In this article, we study the Norwegian public’s willingness to pay in crowdfunding campaigns to achieve additional climate mitigation measures at the farm level. The purpose is to establish whether such crowdfunding can be an additional source of finance for farmers by enabling the private sector and the public to invest more in local food security and sustainable agriculture. If the response is positive, crowdfunding could be a potential source of “additional capital to existing support schemes that are available to farmers” through the Norwegian government’s agricultural subsidy program, rather than to replace it [1]. Earlier studies have established that Norwegians show a strong preference for locally produced and distinctive food [2]. A recent survey further found that 70% of Norwegians consider it urgent to act on climate change [3], while another survey reported that 70% of Norwegians consider themselves to have a personal responsibility to act on climate mitigation [4].

Provided material
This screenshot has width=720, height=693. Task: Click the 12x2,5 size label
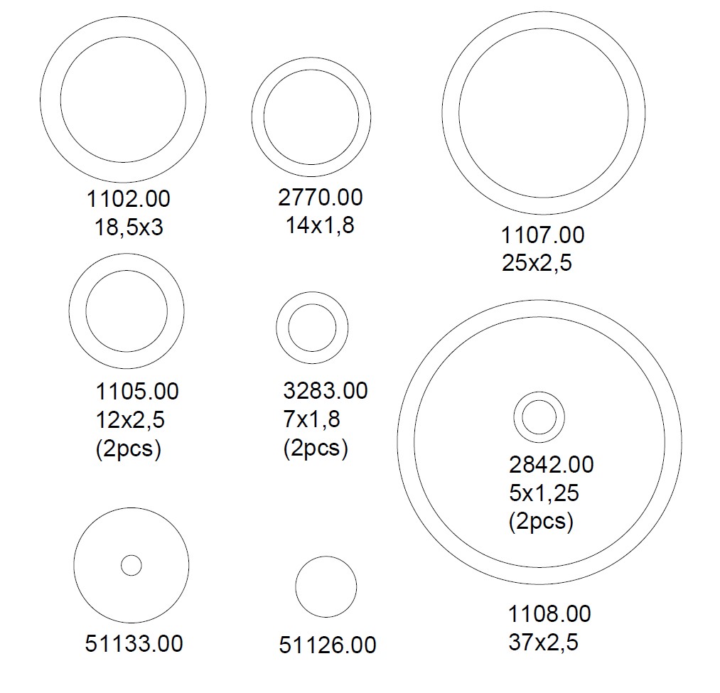130,419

Exercise brief
Pick up the article on Norwegians' willingness to crowdfund farm-level climate mitigation after its last sentence, and continue it for another paragraph.

Written response
Together, such preferences could possibly influence willingness to pay (WTP) a premium for local, climate-friendly food and energy production, particularly if their extra contribution is seen as “earmarked” for climate action [5,6]. Internationally, a number of new crowdfunding platforms have appeared for funding farm-based carbon mitigation and so-called nature-based solutions, such as the Terraton initiative, MoorFutures, Nori or Puro Earth (for details, see www.terraton.indigoag.com, www.moorfutures.de, www.nori.com and www.puro.earth, accessed on 18 June 2021). There is, however, a lack of data and evidence on factors influencing the consumer demand for such climate-positive measures within the agricultural sector. In the literature, there exists a large number of studies on the WTP regarding greenhouse gas (GHG) emission reductions in general, but in order to develop crowdfunding campaigns that would enable consumers to offset their emissions locally through specific, climate-friendly, and farm-level measures, novel insights are needed at local, national and international levels. We thus seek to investigate the following question: What factors determine the public’s willingness to pay for crowdfunded, additional greenhouse gas mitigation and storage at agricultural farms, both locally and nationally?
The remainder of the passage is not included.